═══ Data shown

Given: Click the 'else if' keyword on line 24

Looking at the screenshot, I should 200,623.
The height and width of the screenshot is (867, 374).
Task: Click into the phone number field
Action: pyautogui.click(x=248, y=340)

══════
═══ Data shown

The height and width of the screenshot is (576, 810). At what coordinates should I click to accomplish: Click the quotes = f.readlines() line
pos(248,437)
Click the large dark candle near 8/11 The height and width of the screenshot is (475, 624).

══════

▶ **The problem**:
Take the lines above from the one containing "The height and width of the screenshot is (576, 810)." to the one containing "Click the large" and retype them exactly, both ends included, with nothing added.

▶ **Answer to this problem**:
The height and width of the screenshot is (576, 810). At what coordinates should I click to accomplish: Click the quotes = f.readlines() line
pos(248,437)
Click the large dark candle near 8/11 The height and width of the screenshot is (475, 624).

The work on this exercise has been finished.